Other antibodies for which positive associations with schizophrenia have been reported include platelet-associated antibodies; muscarinic acetylcholine-receptor (mAChR) antibodies, specifically M1 and M2 antibodies; and antibodies to the α-7 subunit of the acetylcholine nicotinic receptor (α7AChNR) in patients with schizophrenia as compared with matched controls. The α7AChNR receptors modulate γ-aminobutyric acid and glutamate neurotransmitter release, and reduced levels of those neurotransmitters are common findings in schizophrenia. According to Gallowitsch-Puerta and Tracey, α7AChNR also plays a role in balancing the proinflammatory and antiinflammatory pathways of the immune system and reinforces the theory of Th1–Th2 imbalance in schizophrenia. A variety of antibodies may play a role in the pathophysiology of schizophrenia, but more research is necessary to replicate the research findings to date and provide additional evidence of a connection between immune system dysfunction and schizophrenia.

Genetic Studies


According to Tandon et al., schizophrenia "heritability is high, there is no 'major' gene locus that could explain a substantial portion of the heritability though a large number of candidate susceptibility genes may contribute, no gene appears to be either sufficient or necessary for the development of schizophrenia, and inconsistent study replication prevents the consideration of any single allelic variant as a gene for schizophrenia with absolute certainty at this time." However, three recent genome-wide association studies (GWAS) found a significant association between schizophrenia and the MHC on chromosome 6. The studies involved a total sample of 8,008 cases of schizophrenia and 19,077 controls of European ancestry. According to the investigators in those studies, his-tones neutralize bacterial endotoxins in the human placenta; the disruption of that infection barrier might increase susceptibility to infection and increase susceptibility to schizophrenia, they theorized. Additionally, the MHC region has been associated with other immune-related disorders such as type 1 diabetes, RA, and Crohn's disease.

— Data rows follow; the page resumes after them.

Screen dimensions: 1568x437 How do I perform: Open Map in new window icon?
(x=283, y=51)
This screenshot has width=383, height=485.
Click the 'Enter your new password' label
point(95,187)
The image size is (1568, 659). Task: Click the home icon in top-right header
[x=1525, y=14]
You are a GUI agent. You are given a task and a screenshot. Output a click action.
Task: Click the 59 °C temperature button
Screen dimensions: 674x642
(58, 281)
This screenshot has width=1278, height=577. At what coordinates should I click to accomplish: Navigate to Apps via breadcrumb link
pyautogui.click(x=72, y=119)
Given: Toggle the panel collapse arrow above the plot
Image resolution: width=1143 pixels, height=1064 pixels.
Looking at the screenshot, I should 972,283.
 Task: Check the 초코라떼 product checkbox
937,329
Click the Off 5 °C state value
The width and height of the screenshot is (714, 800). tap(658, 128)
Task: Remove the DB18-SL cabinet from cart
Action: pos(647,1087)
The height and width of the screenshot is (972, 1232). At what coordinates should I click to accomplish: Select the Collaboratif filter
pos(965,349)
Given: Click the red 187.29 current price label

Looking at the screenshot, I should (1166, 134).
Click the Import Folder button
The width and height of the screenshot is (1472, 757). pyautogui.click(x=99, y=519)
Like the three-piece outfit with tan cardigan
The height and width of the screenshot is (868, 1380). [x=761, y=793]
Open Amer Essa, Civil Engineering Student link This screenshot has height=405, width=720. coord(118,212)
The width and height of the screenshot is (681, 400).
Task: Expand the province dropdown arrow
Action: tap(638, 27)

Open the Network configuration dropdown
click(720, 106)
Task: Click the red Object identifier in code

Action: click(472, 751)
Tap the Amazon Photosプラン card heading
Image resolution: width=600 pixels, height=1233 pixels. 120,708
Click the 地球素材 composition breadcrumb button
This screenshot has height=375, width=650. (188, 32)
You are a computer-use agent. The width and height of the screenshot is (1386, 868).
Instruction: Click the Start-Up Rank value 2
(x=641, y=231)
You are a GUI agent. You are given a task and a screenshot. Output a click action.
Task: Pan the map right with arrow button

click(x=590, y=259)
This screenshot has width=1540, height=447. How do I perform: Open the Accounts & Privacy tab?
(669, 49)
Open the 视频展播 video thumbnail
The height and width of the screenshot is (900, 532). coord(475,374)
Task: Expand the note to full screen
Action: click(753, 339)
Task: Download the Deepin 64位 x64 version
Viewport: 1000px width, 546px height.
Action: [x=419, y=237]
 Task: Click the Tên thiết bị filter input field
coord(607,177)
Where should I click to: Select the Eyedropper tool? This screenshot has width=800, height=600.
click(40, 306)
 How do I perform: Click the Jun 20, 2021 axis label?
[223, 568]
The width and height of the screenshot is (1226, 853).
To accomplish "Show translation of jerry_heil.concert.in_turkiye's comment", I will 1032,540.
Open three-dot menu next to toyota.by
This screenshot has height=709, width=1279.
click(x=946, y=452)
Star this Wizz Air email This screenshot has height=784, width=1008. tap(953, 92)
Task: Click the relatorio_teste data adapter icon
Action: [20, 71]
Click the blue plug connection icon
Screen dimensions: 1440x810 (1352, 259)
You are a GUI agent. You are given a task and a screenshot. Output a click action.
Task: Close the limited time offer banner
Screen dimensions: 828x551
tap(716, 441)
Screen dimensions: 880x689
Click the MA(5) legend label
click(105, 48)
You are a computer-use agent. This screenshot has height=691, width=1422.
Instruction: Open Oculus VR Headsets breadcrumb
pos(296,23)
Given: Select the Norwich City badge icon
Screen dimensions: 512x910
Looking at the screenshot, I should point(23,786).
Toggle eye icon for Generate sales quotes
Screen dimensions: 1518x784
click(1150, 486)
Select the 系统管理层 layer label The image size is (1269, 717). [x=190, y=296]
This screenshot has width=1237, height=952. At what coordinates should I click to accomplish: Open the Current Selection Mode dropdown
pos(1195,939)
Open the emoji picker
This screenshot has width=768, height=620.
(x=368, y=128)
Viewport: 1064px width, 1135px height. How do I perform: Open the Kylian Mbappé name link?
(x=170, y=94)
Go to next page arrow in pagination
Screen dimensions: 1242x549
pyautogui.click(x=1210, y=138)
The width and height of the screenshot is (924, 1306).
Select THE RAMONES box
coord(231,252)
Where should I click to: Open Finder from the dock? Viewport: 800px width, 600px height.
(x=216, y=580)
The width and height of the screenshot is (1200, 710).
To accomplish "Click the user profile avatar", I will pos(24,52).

Genetic changes in the IL-2 and IL-4 genes are associated with schizophrenia, which gives further support to the Th1–Th2-imbalance theory of schizophrenia etiology. In a study involving 230 unrelated Caucasian patients with schizophrenia and a control group of 251 healthy Caucasian subjects, the patients and controls differed with respect to both the IL-2 single nucleotide polymorphism (SNP) of the TT genotype (p = 0.024) and the IL-4 SNP of the CC genotype (p = 0.026). Another GWAS indicated significant associations between schizophrenia and cytokine-receptor abnormalities within the colony-stimulating-factor receptor 2-α gene (p = 0.016) and the IL-3 receptor-α gene (p = 0.027). These findings lend credence to the immune-dysfunction theory of schizophrenia etiology.